POSTED 04/01/2008  | By: Kristin Lewotsky, Contributing Editor

Ordnance disposal robots like this one must operate reliably and portably under harsh conditions. (Courtesy of Midwest Motion Products)Motion control performs a wide range of tasks in the military/aerospace market, often under conditions that place demanding constraints on the technology: extreme weather, electromagnetic interference (EMI), erratic or unavailable power and more. The bar to success may be high, and yet successful designs can accomplish jobs that are otherwise impossible or that take soldiers out of harm’s way.

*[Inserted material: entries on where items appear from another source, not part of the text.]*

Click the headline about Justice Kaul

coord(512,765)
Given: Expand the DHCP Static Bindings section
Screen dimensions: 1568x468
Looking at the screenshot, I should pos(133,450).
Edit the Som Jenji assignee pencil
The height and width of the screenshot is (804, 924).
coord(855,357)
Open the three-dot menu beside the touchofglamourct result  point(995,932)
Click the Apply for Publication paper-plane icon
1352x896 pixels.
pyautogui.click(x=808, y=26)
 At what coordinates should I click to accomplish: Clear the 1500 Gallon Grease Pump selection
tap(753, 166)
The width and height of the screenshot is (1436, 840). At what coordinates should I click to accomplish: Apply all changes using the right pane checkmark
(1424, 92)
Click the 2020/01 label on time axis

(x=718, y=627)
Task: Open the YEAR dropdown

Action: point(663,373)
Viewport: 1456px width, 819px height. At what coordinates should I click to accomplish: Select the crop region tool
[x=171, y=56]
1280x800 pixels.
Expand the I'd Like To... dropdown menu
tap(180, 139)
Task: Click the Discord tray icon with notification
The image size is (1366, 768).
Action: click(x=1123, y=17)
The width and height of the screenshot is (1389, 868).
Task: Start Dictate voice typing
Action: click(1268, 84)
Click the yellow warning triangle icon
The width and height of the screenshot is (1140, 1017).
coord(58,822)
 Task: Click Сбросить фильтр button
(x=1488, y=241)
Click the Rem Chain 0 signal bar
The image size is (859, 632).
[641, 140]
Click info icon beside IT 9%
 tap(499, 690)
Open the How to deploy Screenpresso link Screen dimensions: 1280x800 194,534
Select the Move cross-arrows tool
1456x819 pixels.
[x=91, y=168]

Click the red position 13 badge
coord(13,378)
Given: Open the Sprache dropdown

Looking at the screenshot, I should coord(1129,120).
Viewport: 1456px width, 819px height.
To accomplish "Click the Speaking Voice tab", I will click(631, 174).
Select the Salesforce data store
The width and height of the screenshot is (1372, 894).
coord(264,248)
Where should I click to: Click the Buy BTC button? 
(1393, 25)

Midwest Motion Products LLC, or MMP, (Watertown, Minnesota), for example, produces closed-loop gear motors for the automated and unmanned vehicle markets, with a particular emphasis on portable ordinance disposal robots such as those used to destroy explosive devices or suspicious objects in places like Iraq.

Meeting Design Challenges
It’s not easy, of course. The desert environment is a harsh one, so part of the company’s design process has to focus on protecting the components from heat and dust. “Our standard units are IP [ingress protection] 54 rated,” says MMP president Randy Cordes. “We use gaskets in between the motor housing and end caps. We use sealed bearings, as well.” In a nod to the temperature constraints, they also work with a lubricant that’s designed to operate from -40 deg C to 140 deg C.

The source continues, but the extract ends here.